- Written exercise:
Carry on the personal list of favorite albums from the point where it stops.

Opiate was a mishmash ep.
Then again, each to their own.

It has taken me a good few hours over the past few days to trawl through various sources to compile this list.

  1. The Good Son – Nick Cave. His best set of songs. Nick is the younger brother of mate l went to college with and l have had dinner with him twice, in another lifetime. Just to show how long he has been around l first saw him play live in 1978 at the Collingwood Town Hall.
    Honourable mention: The Neighbourhood – Los Lobos. My favourite record of theirs. Ask me another day and l would probably reverse these two.
    Blue Sky Mining – Midnight Oil.
    The River – Ali Farka Toure.
  2. 24 Nights – Eric Clapton. No one said l couldn’t choose a live album, so l have. This one has a bit of everything. Perhaps it has even been rereleased with extra tracks on it by now. Includes a great version of the theme from the Edge of Darkness soundtrack.
    Honourable mention: Blue Lines – Massive Attack, one of the great debut efforts, ever. l fell upon them by accident. After watching and listening to the video for Unfinished Symapthy l was hooked, without knowing a thing about them, l had no details to go on, and drove people l knew crazy trying to find out who was singing. It turns out that track went on to be voted the 10th greatest song of all time in a poll by The Guardian.
    Doughboy Hollow – Died Pretty.

- Information shown:
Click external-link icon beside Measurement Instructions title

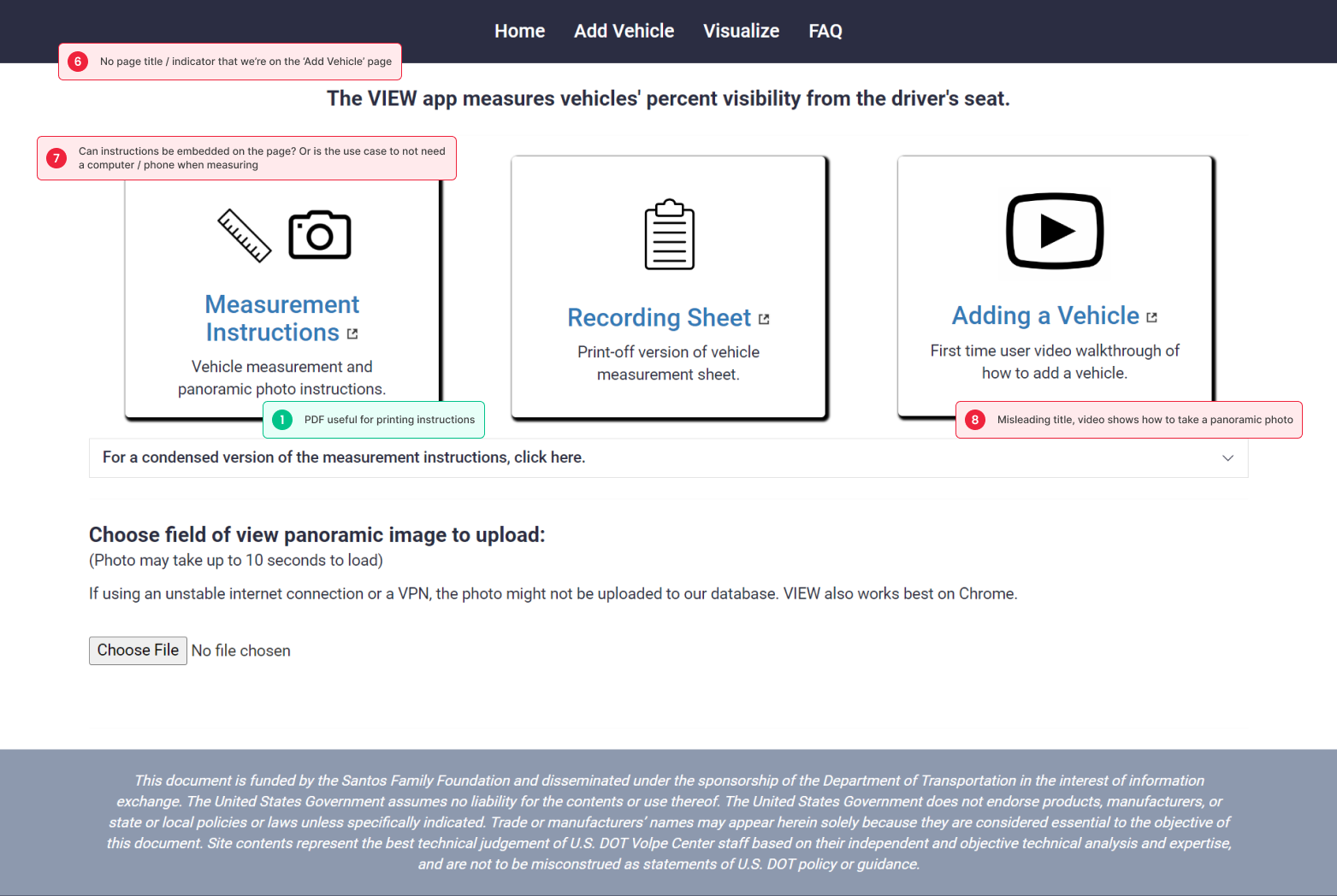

* * *

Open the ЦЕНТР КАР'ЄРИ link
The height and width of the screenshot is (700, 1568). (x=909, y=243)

- Final result:
  3. Honey Steels Gold – Ed Keupper. The former Saint at his most wistful. This is music that never fails to transport me, it just helps me get lost whenever l want to get away from things.
    Hand on the Torch - Us 3 – debut. This is about as close as l ever get to jazz, but l loved the sense of fun being had throughout, l found this fresh and jumping with energy.
  4. The Zen Kiss – Sheila Chandra. I am not at all religious, but after hearing her live at Womadelaide in 1992, l like to think that angels might sing as sublimely sweet as she. She claims that she is not a musical anthropologist, but mixes Irish folk tunes with Indian ragas, and does so with ease.
  5. No Quarter – Page & Plant. Zed Leppelin went to N. Africa and created something new and unique, as they not just crossed genre lines, but kicked them down. Contains my preferred version of Page’s fave track, Kashmir. I caught this act live at Rod Laver in 1996 when they were at the end of their world tour. A 5 piece rock band, with 8 musos from N. Africa and 24 strings from the Melb. symphony orchestra. Words fail.
    Honourable mention; Talking Timbuktu – Ry Cooder & Ali Farke Toure. A multi Grammy winning album that transcends all sorts of boundaries, national, musical, whatever.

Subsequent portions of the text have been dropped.